### Exercise aim
Can you quote the lines below word for word, starting at the very first one and ending at the line that contains "I will 4,93."?

'''

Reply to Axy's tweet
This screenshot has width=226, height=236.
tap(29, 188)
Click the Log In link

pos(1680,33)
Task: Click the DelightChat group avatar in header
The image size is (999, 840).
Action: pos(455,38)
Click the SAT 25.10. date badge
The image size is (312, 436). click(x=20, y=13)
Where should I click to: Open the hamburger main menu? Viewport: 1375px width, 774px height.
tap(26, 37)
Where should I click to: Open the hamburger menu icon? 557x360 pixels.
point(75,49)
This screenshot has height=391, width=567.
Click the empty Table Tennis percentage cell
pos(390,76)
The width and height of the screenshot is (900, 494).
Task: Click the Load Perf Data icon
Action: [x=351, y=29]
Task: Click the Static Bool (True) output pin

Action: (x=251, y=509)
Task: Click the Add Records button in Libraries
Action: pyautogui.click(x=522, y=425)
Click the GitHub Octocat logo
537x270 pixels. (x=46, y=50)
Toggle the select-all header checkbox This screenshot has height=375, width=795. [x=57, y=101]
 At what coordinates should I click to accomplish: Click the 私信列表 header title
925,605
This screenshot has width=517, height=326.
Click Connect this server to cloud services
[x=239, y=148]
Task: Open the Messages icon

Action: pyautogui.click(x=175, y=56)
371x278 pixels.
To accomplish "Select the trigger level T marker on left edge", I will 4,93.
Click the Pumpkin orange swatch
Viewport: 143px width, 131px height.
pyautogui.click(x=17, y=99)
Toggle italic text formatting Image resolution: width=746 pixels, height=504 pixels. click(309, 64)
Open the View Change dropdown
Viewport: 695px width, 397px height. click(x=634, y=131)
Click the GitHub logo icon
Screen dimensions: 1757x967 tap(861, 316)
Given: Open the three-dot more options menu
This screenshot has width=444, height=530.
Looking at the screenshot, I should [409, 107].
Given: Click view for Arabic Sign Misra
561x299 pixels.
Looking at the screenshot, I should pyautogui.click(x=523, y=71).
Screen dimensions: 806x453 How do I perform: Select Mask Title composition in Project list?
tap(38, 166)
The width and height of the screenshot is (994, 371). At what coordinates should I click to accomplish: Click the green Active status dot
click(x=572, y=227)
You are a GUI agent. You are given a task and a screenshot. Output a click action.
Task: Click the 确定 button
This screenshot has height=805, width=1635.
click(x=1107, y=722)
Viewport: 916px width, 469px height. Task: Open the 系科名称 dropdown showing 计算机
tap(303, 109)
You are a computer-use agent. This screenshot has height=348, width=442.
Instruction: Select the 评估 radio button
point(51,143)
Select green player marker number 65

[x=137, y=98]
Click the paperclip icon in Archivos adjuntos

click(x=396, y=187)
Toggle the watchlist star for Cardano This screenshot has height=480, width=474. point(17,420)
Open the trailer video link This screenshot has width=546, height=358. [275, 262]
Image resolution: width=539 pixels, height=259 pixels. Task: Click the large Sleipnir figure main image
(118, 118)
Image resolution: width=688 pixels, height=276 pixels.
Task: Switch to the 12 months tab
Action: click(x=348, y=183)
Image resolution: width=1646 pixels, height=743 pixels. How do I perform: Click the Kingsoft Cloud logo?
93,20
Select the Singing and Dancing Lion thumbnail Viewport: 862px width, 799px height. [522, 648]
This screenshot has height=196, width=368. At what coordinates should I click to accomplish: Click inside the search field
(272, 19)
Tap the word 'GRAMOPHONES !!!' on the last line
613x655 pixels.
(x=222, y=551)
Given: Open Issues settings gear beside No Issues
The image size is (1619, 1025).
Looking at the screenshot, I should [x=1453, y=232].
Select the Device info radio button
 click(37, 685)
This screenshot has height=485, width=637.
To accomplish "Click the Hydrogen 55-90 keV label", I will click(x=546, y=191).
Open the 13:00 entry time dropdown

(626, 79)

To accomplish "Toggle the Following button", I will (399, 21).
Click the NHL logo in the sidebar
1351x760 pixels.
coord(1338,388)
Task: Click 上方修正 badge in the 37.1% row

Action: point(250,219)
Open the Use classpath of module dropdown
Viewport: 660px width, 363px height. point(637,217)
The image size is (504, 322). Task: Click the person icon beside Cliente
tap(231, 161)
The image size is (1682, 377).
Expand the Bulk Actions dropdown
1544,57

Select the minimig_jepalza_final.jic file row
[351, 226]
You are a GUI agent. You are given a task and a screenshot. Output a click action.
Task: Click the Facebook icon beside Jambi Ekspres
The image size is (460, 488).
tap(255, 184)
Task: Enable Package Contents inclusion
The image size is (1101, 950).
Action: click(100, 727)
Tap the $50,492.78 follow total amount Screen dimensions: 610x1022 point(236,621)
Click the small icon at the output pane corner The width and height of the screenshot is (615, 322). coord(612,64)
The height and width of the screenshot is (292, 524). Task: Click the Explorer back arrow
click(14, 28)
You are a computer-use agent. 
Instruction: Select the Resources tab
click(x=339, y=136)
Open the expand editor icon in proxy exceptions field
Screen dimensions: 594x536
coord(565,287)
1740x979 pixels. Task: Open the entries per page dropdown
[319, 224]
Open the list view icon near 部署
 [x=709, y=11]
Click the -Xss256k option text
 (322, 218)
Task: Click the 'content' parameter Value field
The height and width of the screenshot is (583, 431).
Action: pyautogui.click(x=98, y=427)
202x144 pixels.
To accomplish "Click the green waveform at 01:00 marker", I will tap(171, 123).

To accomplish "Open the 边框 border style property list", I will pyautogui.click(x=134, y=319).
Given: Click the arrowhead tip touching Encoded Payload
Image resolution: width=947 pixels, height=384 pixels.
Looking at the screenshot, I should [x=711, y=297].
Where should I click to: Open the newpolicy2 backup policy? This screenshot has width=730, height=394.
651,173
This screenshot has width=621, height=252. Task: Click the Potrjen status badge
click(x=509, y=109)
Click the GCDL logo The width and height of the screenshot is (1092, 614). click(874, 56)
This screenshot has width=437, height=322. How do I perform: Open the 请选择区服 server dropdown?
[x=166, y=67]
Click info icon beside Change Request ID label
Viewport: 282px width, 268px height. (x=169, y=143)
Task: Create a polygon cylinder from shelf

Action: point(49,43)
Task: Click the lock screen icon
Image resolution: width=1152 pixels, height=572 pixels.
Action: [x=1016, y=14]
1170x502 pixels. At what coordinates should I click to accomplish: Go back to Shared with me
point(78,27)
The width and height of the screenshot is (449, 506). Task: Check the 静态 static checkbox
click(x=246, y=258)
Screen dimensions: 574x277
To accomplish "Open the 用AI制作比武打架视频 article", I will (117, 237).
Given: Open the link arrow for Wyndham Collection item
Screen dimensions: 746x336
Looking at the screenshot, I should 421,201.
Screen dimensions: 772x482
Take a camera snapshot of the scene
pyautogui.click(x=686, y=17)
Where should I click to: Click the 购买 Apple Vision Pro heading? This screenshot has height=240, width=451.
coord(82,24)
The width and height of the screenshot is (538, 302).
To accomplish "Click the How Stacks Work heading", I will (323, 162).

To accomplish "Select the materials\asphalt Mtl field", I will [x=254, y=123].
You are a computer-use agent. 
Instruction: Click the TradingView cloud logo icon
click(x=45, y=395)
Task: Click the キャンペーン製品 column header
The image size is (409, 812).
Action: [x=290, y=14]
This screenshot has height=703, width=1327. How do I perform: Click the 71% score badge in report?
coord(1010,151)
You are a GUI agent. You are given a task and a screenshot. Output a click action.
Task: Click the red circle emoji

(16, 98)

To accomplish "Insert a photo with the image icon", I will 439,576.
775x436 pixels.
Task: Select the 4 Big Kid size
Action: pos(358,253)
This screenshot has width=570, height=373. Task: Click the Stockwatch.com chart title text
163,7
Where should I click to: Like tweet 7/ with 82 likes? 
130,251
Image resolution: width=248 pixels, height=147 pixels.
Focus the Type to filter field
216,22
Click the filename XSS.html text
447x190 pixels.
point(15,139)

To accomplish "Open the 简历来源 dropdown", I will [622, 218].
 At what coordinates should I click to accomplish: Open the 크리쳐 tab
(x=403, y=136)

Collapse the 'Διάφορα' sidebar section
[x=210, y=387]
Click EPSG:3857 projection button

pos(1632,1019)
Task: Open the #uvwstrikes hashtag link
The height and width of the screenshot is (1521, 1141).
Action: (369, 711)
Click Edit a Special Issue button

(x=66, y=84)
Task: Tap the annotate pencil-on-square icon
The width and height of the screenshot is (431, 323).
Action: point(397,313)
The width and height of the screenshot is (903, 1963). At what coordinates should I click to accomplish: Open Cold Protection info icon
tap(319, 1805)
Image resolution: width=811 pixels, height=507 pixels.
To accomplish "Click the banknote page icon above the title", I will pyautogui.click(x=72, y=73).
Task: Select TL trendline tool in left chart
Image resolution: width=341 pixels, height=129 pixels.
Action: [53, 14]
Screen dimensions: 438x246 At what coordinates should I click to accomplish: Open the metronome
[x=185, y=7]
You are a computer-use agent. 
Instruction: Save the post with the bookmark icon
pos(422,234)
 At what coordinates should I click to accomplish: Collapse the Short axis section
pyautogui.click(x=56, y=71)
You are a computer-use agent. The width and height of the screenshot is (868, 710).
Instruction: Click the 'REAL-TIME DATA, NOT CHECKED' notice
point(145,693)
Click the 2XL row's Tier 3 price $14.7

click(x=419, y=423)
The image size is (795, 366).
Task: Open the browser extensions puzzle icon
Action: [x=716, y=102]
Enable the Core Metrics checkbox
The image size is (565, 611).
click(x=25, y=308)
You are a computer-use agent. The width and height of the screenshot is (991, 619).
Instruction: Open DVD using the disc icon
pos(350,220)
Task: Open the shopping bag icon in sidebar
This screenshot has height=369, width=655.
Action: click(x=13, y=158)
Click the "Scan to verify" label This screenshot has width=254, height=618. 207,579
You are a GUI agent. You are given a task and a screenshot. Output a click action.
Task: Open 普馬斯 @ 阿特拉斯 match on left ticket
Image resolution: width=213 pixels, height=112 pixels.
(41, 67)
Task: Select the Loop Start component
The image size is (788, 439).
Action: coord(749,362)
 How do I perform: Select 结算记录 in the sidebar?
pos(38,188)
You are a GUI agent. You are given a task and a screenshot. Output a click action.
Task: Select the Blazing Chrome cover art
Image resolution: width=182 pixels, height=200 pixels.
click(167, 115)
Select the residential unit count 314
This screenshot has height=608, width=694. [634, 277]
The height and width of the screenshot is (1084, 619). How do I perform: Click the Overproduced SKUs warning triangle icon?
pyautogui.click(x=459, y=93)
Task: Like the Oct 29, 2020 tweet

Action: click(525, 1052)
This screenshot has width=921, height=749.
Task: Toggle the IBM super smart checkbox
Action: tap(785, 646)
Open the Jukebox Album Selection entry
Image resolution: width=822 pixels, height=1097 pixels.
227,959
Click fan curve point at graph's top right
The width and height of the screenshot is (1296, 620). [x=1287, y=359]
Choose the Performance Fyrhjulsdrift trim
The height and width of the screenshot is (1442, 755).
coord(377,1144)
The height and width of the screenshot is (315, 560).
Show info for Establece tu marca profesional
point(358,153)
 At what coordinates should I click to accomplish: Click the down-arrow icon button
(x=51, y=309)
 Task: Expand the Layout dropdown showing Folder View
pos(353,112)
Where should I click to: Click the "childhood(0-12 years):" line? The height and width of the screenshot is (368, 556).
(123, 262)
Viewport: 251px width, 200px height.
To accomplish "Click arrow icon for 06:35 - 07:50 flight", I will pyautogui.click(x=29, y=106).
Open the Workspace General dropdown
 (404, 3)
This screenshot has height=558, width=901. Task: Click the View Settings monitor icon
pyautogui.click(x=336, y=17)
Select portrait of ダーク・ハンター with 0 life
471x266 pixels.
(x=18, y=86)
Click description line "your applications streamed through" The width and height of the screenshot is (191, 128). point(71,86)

'''

### Written answer
Reply to Axy's tweet
This screenshot has width=226, height=236.
tap(29, 188)
Click the Log In link

pos(1680,33)
Task: Click the DelightChat group avatar in header
The image size is (999, 840).
Action: pos(455,38)
Click the SAT 25.10. date badge
The image size is (312, 436). click(x=20, y=13)
Where should I click to: Open the hamburger main menu? Viewport: 1375px width, 774px height.
tap(26, 37)
Where should I click to: Open the hamburger menu icon? 557x360 pixels.
point(75,49)
This screenshot has height=391, width=567.
Click the empty Table Tennis percentage cell
pos(390,76)
The width and height of the screenshot is (900, 494).
Task: Click the Load Perf Data icon
Action: [x=351, y=29]
Task: Click the Static Bool (True) output pin

Action: (x=251, y=509)
Task: Click the Add Records button in Libraries
Action: pyautogui.click(x=522, y=425)
Click the GitHub Octocat logo
537x270 pixels. (x=46, y=50)
Toggle the select-all header checkbox This screenshot has height=375, width=795. [x=57, y=101]
 At what coordinates should I click to accomplish: Click the 私信列表 header title
925,605
This screenshot has width=517, height=326.
Click Connect this server to cloud services
[x=239, y=148]
Task: Open the Messages icon

Action: pyautogui.click(x=175, y=56)
371x278 pixels.
To accomplish "Select the trigger level T marker on left edge", I will 4,93.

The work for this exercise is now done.